Summary: "Uh, what just happened?" "I dunno, but I think they just got engaged." sasusaku rated T for language and sexual innuendos

Disclaimer: If Naruto was made of ramen and I was a duck… Wait. No. I just don't own Naruto, so shut the hell up. Nah, just kidding. I just don't own him.

Inspiration: "I could tell you that I want to be a wife, I'd take a vow, take a bullet, take a life. It's beautiful, but compared to how I love you, it's stale and stupid and it's all been said enough" from Words by Anna Nalick from her upcoming album Broken Dolls and Odds and Ends

Written: June 25th, 2011


"Oi Sasuke-teme, grab a stool and order some ramen, I'm starving!"

Sakura flushed as her longtime boyfriend smacked their mutual friend upside the head and took the seat next to her. "Hey, stranger," she said softly, smiling at him in a loving way. "Where've you been?"

"Oh, you know, running errands, making plans." He ordered a miso ramen bowl and still managed to catch the annoyed glance she threw his way. However, he chose to ignore it and instead leaned over her to scowl at Naruto. "How many bowls have you eaten so far? I can only see five. Surely you're just getting warmed up?"

"No!" Naruto grinned sheepishly. "Ayame-san said that they were taking up too much counter space and she took them into the back."

"Actually, what she said was that there were no clean bowls left, and if he wanted more ramen, she would have to wash them first," Sakura corrected, not taking her eyes off Sasuke. "What's that in your pocket?" she asked suspiciously, pointing at the obvious lump in his dark Jonin pants.

Sasuke raised an eyebrow at her and smirked. "I'm just that happy to see you?" he offered up in a low, sexy voice.

She wasn't going to give in to that… Again. "Bullshit. That lump is much much much too large to be that." She smiled sweetly as Naruto, who hadn't heard what she said but knew by her tone that she was teasing Sasuke, laughed uproariously.

Her boyfriend blushed just the slightest bit, but to her surprise, he didn't immediately refute her jab at his male pride. Instead, quite suddenly, he reached into the pocket in question and turned towards her simultaneously. Her smile disappeared as she saw exactly what the object was and her breath caught on a gasp.

At that point, they were joined by Ino and her exhausted team just getting back from a mission, and as they exchanged greetings with Naruto and took the only empty seats available, Ino eyed her friend, taking note of the shocked expression on her face. In a move quite out of character for her, she kept silent and just watched as Sakura smiled, nodded, and reached up to kiss her boyfriend full on the lips. After a good thirty seconds, they pulled back and turned back to their food with identical goofy smiles on their faces.

"Hey Forehead!" Ino finally spoke up, causing the two grinning fools to turn her way. "Mind if I take a look?" she asked with a grin, holding up her hand and waggling her fingers. Sakura blushed and shook her head vehemently. "I have no idea-" she began, then abruptly shut her mouth.

Blue eyes twinkling with amusement, Ino stood and, suddenly filled with a boisterous energy, grabbed her friend's unoccupied hand and pulled her out into the street. "Be back soon, guys!" she called behind her, ignoring the pink-haired girl's quiet protests. It was quite unnecessary, however, for not five seconds later they heard Ino scream, "Oh my gosh, it's beautiful, that guy is loaded, can I try it on-" and then they all winced at the sound of Sakura's fist striking flesh before she yelled, "No you cannot, you pig! Let go of my precious!"

Sasuke sighed and went to go break up the fight. Naruto, Shikamaru, and Chouji, who were smart enough to cower on their stools, listened to the shouts and sounds of fighting until Chouji turned to Naruto and said, "Uh, what just happened?"

Naruto shrugged his shoulders. "I dunno, but I think they just got engaged."

"Oh." Chouji nodded, then pointed to Sasuke's unfinished bowl. "You gonna eat that?"

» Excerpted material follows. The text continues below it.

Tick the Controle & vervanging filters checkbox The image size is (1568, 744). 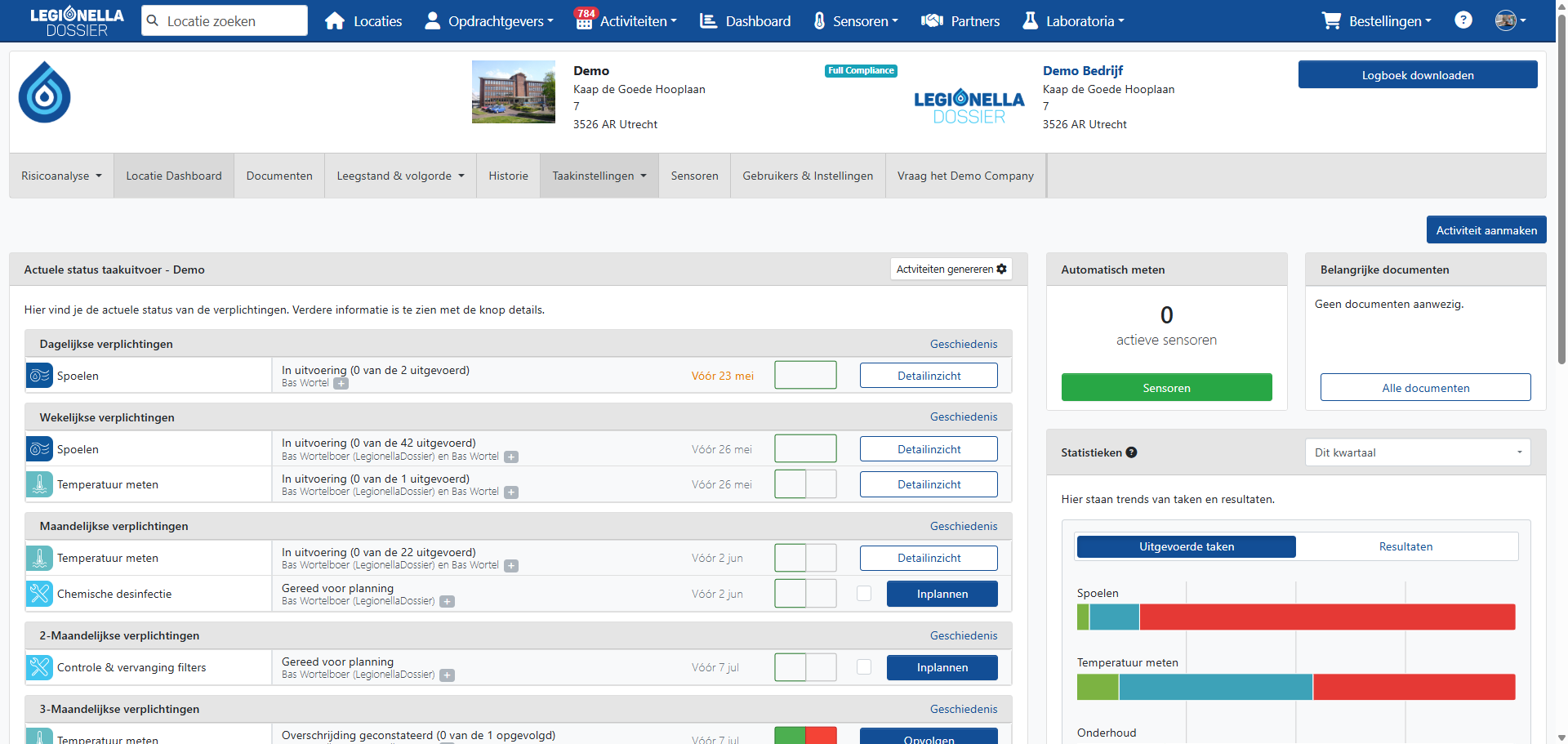pos(864,667)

"Yes! Get your grubby hands off of it!"

"I haven't touched it yet!"

As the two struggled over the bowl of lukewarm ramen, Shikamaru lazily lit up a cigarette and took a leisurely drag from it, using Naruto's completely full bowl as an ashtray. "Sometimes I wonder if I'm the only one with a brain," he commented aloud to himself.

I could tell you that I want to be a wife

I'd take a vow, take a bullet, take a life

It's beautiful but compared to how I love you

It's stale and stupid and it's all been said enough


Haha, I love Anna Nalick, what can I say? I cannot WAIT for this album! And I realize I haven't updated in a while, I'm on a limited computer schedule, so the only time I ever WILL update is on the weekends, and I'm sad to say that I'm not consistent. But anyway, please enjoy. I realize that the words were never actually said in the story like my other three previous drabbles, but it seemed sort of long, ya know? Peace out, Cub Scout.